- **Try it**:
Reproduce the line that contains "Screen dimensions: 1198x413" and every line after it through the end of the records, exactly, with nothing added.

(Collected data entries)
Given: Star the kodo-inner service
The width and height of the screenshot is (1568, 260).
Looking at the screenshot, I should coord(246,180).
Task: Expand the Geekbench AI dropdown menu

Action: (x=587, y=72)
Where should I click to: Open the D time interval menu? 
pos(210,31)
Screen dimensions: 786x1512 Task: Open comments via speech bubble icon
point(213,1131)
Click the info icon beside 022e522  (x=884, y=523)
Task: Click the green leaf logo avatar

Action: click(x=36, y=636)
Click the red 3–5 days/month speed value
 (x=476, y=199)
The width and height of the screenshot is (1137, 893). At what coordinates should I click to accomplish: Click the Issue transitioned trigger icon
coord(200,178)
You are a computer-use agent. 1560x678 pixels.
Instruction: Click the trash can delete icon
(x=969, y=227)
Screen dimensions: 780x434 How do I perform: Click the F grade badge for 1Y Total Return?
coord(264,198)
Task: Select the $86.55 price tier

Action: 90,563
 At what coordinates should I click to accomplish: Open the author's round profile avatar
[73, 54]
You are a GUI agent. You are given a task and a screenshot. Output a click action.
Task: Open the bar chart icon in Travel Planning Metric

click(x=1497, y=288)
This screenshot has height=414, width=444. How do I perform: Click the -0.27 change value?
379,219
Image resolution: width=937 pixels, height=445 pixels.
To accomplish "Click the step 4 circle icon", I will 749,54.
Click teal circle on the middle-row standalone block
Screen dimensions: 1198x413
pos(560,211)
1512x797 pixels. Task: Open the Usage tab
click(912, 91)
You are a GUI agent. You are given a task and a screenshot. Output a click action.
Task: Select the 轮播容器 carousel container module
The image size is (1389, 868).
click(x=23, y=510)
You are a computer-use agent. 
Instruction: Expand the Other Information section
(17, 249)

- **Result for this task**:
Screen dimensions: 1198x413
pos(560,211)
1512x797 pixels. Task: Open the Usage tab
click(912, 91)
You are a GUI agent. You are given a task and a screenshot. Output a click action.
Task: Select the 轮播容器 carousel container module
The image size is (1389, 868).
click(x=23, y=510)
You are a computer-use agent. 
Instruction: Expand the Other Information section
(17, 249)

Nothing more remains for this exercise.